Pilgrims, Benjamin Franklin and the North Atlantic Triangle

By Stephen Bowman

In an effort to inject the early-twentieth century diplomatic British-American rapprochement with a shared meaning, elites on both sides of the Atlantic appropriated and reimagined the Britain’s and America’s pasts. Foremost amongst these elites was the Pilgrims Society, a dining club for politicians, diplomats, businessmen, lawyers and journalists, formed in London and New York in 1902. To solidify the rapprochement, they appealed to a set of English values and ideas which they believed characterised the Anglo-Saxonism that underpinned their conception of a shared British-American identity.

Some of this is best shown by considering a banquet held by the Pilgrims Society for the Governor-General of Canada, Northumberland’s 4th Earl Grey, at New York’s Waldorf-Astoria Hotel in March 1906. This was part of good-will visit undertaken by Earl Grey as part of an effort to address some outstanding diplomatic differences between Canada and Britain and the United States, including disagreements over fishing rights in the North Atlantic. Earl Grey also used the Pilgrims’ dinner as an opportunity to publicly announce that he was returning a portrait of Benjamin Franklin that had been taken from Franklin’s house in Philadelphia by British forces during the American Revolution, and which Grey had inherited.

Like his fellow Founding Father Thomas Jefferson, Benjamin Franklin has served as a symbol of American national identity in the centuries since his death. By the end of the nineteenth century and the start of the twentieth, American imperialism in places like Cuba and the Philippines, but also on the Western Frontier, meant that Franklin also acted as an icon of America’s expansion and civilising mission. This chimed with Anglo-Saxonist conceptions of imperialism, which was presented as a benign and improving influence upon the world, particularly through the exporting of the apparently unique English propensity for self-government. Earl Grey and the Pilgrims Society certainly subscribed to this notion. In so doing, they neatly forgot about the worst excesses of Anglo-Saxon imperialism, for instance the grubby incident at Chumik Shenko in Tibet in March 1904 when British imperial forces en route to Lhasa massacred 500 Tibetans, the suppression of the 1906 Zulu rebellion in Natal, or America’s brutal defeat of Filipino insurgents at the turn of the century.

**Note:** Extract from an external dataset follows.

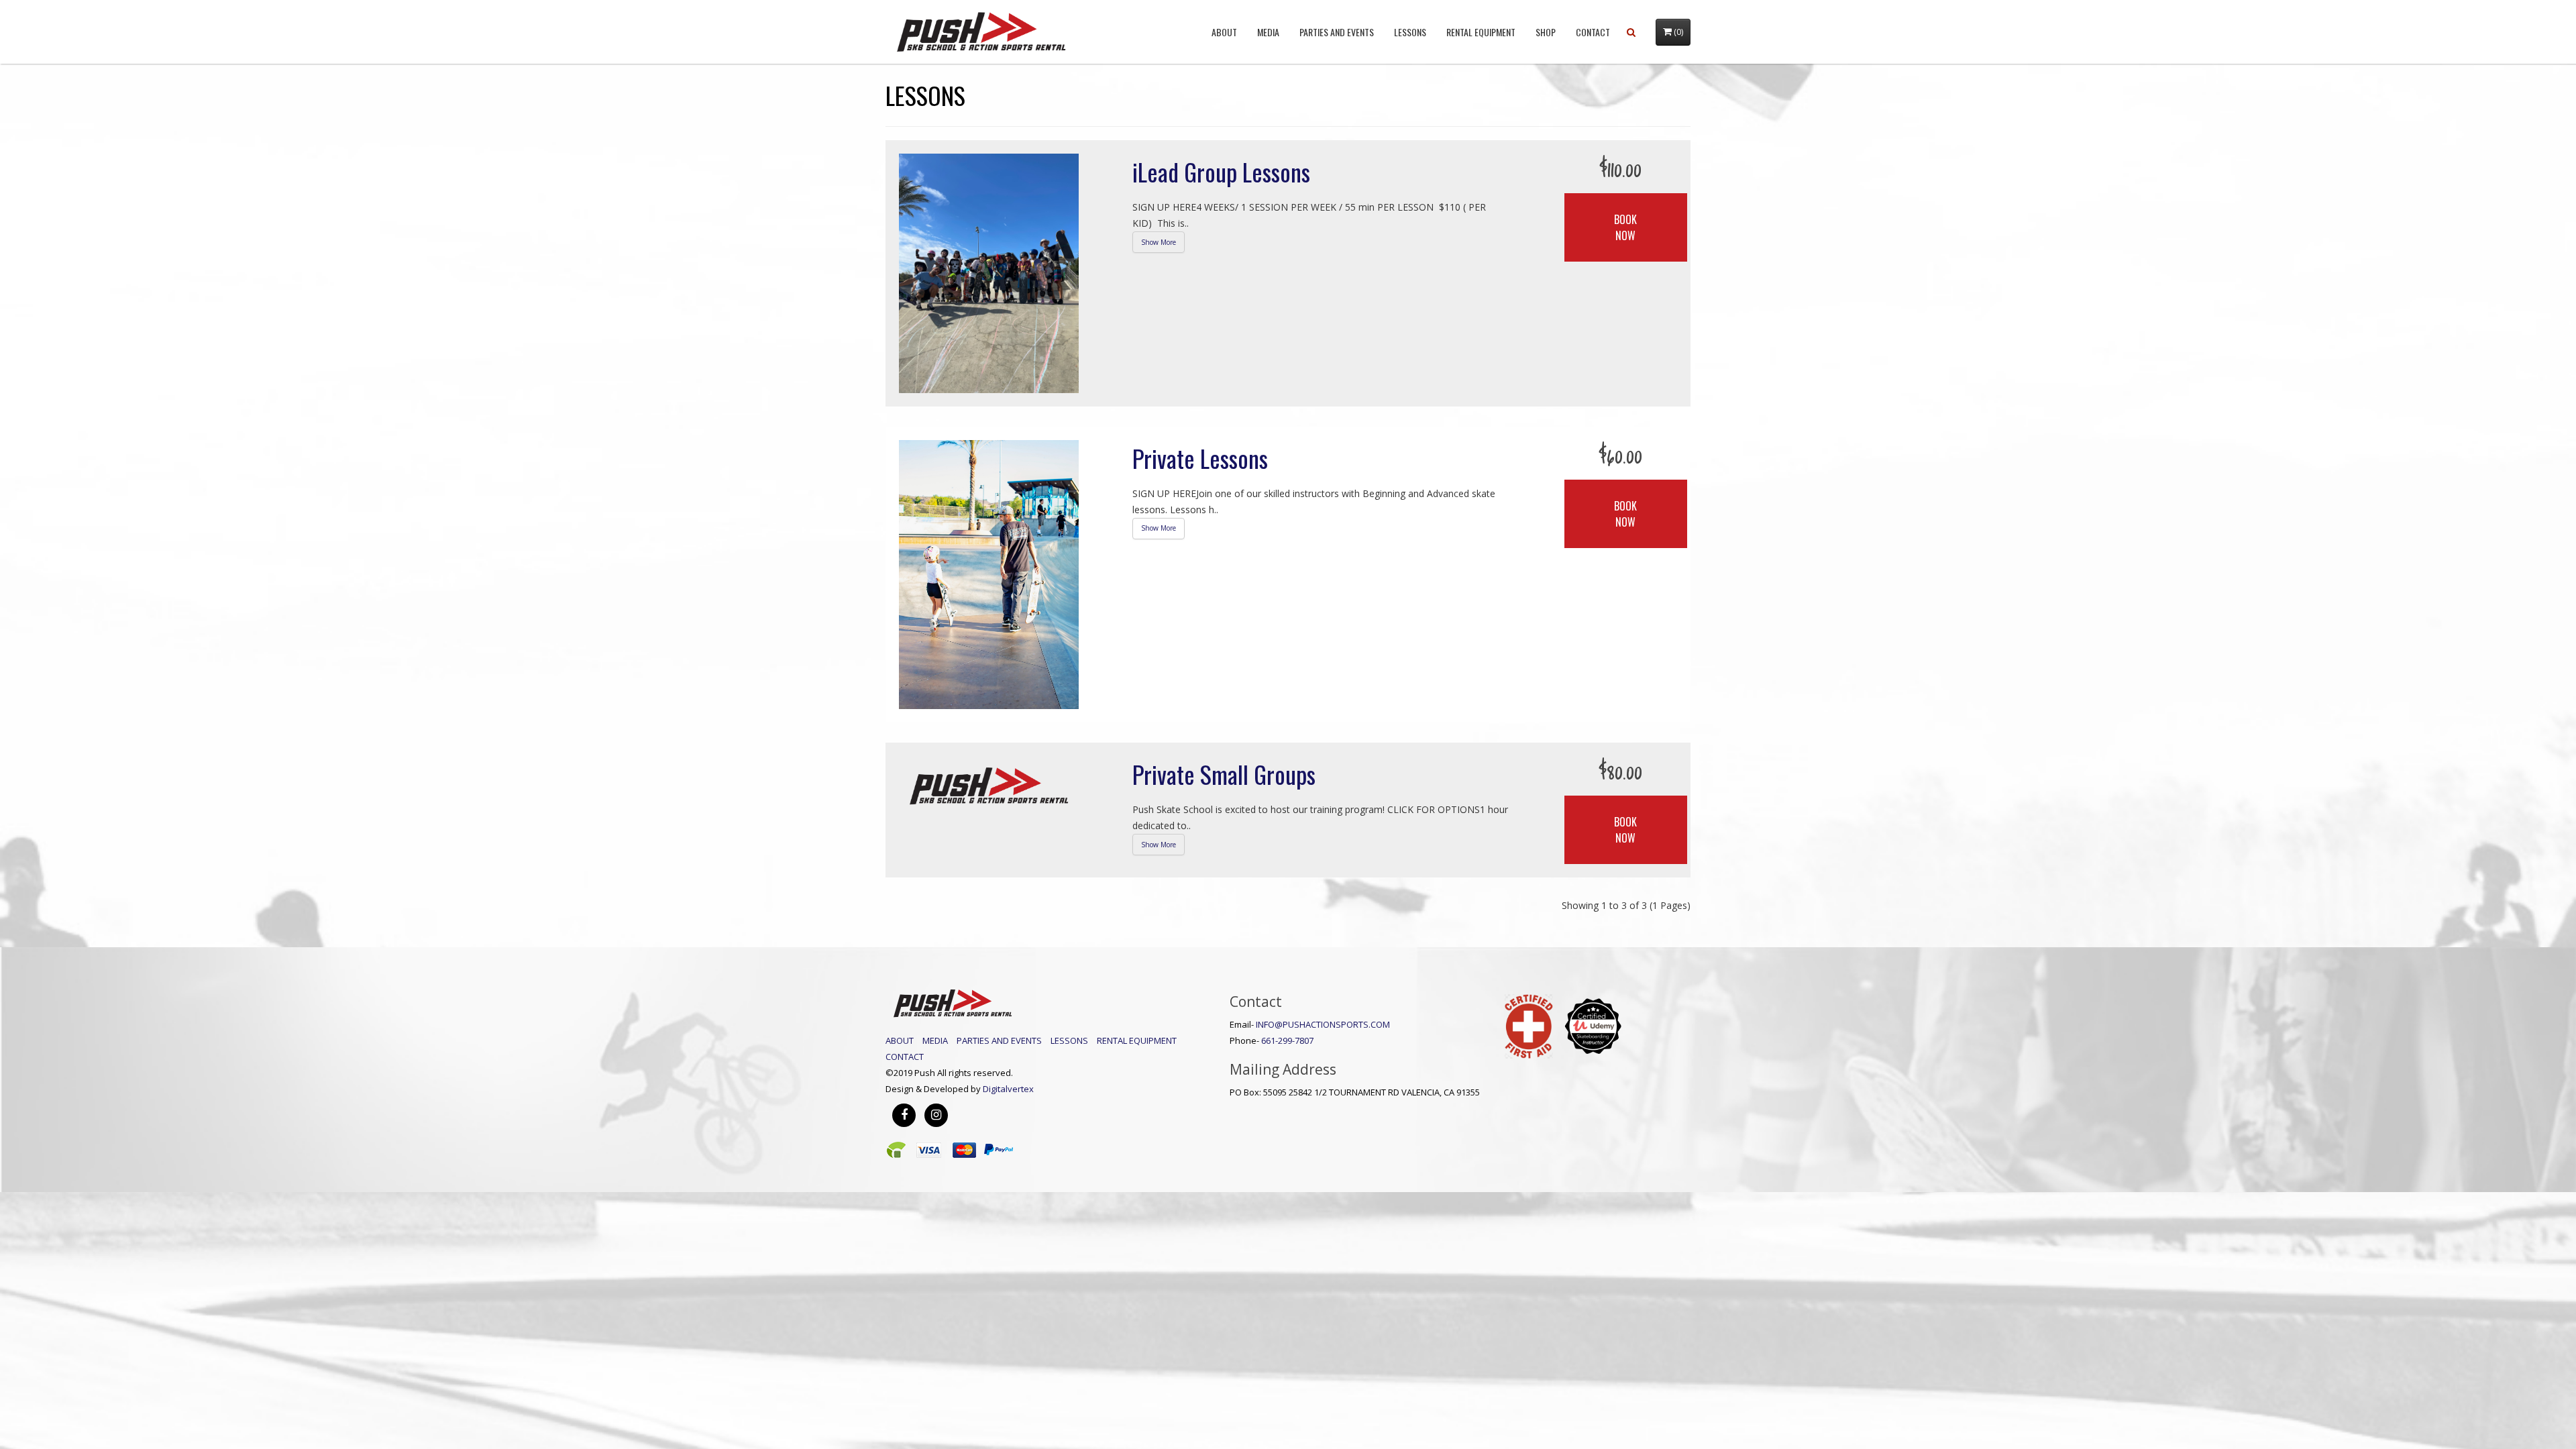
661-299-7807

Meanwhile, the renewed scholarly and literary interest in Franklin at the start of the twentieth century – which highlighted, for example, the essential Englishness of his writing and its absence of Americanisms – was an attempt by American elites to institutionalise him as a symbol of the supremacy of Anglo-American ideals.  It was this elite aspect of American national identity, and its affinity with Benjamin Franklin, to which Earl Grey appealed in an effort to foster British-American friendship.

Unlike some American newspapers, the Pilgrims Society ignored the fact that Earl Grey was simply returning a piece of loot which had been taken from America during a period of British-American acrimony. These difficult historical realities were circumnavigated by Anglo-Saxonism and by an appeal to a shared English identity. Indeed, even though official histories of the Pilgrims Society suggest that the club did not take its name from the Pilgrim Fathers, the society would occasionally evoke the spirit of America’s early modern English and European settlers.  The tables at the Earl Grey dinner in March 1906, for example, were decorated with ‘sprays of trailing arbutus’, chosen because that species of plant had purportedly been the first flower encountered by the Pilgrim Fathers when they landed at Plymouth Rock in the seventeenth century (Boston Daily Globe, 1 April 1906). Likewise, at the Pilgrims’ twenty-fifth anniversary dinner in 1928, James Sheffield – the US Ambassador to Mexico – spoke of the ‘fundamental principles of government’ which the Pilgrim Fathers had brought to America from England and that the ‘spirit’ of that pilgrimage ‘rests with us tonight’. Such sentiments concerning the Pilgrim Fathers were consistent with what Joseph Conforti, in his book Imagining New England: Explorations of Regional Identity from the Pilgrims to the Mid-Twentieth Century (Chapel Hill: University of North Carolina Press, 2000), has termed a ‘new, politicized meaning’ to the word ‘Pilgrim’, which emerged in the early-nineteenth century. Largely distinct from religious connotations, ‘Pilgrim’, and the Pilgrim Fathers, ‘connoted the pioneering status of New England’s founders; the old comers were now imagined as the pioneers of civil and religious liberty in America.’

Thus the Anglo-Saxonism of the early-twentieth century – characterised by appeals to a shared British-American identity based on English ideas –  helped circumnavigate difficult historical and contemporary realities, including the memory of the Revolution, right up to recent British-American disagreements relating to Canada and Newfoundland. It also obscured some inconvenient truths about British and American imperial activity in Tibet, South Africa and the Philippines.